Avec la maîtrise gouvernementale, telle que l’ont possédée les administrations déchues et telle que nous l’avons conservée jusqu’à ce jour, on peut hardiment porter un défi à tout homme qui aura sérieusement accepté les fonctions publiques ; c’est de diminuer le personnel des deux armées formidables qui pèsent tout à la fois et sur les libertés et sur la fortune de la France : l’armée des bureaux et celle des casernes.
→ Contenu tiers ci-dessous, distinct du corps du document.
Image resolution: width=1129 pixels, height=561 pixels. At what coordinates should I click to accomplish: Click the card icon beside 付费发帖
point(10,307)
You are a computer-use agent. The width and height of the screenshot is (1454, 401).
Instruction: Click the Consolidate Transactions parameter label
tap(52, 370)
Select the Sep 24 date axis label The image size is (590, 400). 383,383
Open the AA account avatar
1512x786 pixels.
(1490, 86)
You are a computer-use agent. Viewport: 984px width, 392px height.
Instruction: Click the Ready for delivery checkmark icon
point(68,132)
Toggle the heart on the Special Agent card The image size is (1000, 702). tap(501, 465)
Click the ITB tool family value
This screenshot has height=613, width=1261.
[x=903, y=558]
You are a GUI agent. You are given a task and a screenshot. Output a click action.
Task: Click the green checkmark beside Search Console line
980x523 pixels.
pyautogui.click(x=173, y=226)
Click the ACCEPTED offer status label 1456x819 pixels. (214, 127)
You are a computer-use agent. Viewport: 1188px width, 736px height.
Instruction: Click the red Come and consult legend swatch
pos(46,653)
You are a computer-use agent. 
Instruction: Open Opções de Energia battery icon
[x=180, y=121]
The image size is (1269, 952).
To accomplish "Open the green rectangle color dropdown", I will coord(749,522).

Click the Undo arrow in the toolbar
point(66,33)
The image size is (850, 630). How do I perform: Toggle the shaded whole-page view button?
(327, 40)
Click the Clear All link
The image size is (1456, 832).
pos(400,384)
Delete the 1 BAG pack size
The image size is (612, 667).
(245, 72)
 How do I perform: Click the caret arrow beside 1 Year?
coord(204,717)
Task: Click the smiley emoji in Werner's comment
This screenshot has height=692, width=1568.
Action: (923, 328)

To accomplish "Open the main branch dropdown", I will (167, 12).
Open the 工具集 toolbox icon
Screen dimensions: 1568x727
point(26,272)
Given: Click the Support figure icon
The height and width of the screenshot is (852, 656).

On peut le défier, par conséquent, non pas de proclamer la liberté, c’est fait et j’en ris, mais on peut le défier d’introduire cette liberté dans les faits et de l’amener à être autre chose qu’une lettre morte !

À plus forte raison peut-on le défier de réduire l’impôt. Bien plus ! il lui est défendu de le maintenir à seize cents millions, chiffre monstrueux et dont, cependant, l’insuffisance peut être aisément démontrée par quiconque n’est pas ministre des finances.

Voilà, dans l’ordre réel, ce qu’accomplit la maîtrise gouvernementale : l’esclavage et la ruine.

Cette maîtrise, en s’attribuant le droit de régler à sa fantaisie les mouvements et la pensée de chaque citoyen, a produit, dans l’ordre moral, un résultat non moins déplorable, vraiment ! elle a tout légalisé.

Eh bien on se tromperait étrangement, si l’on croyait que la légalité porte dans ses entrailles chicanières le germe de la probité humaine !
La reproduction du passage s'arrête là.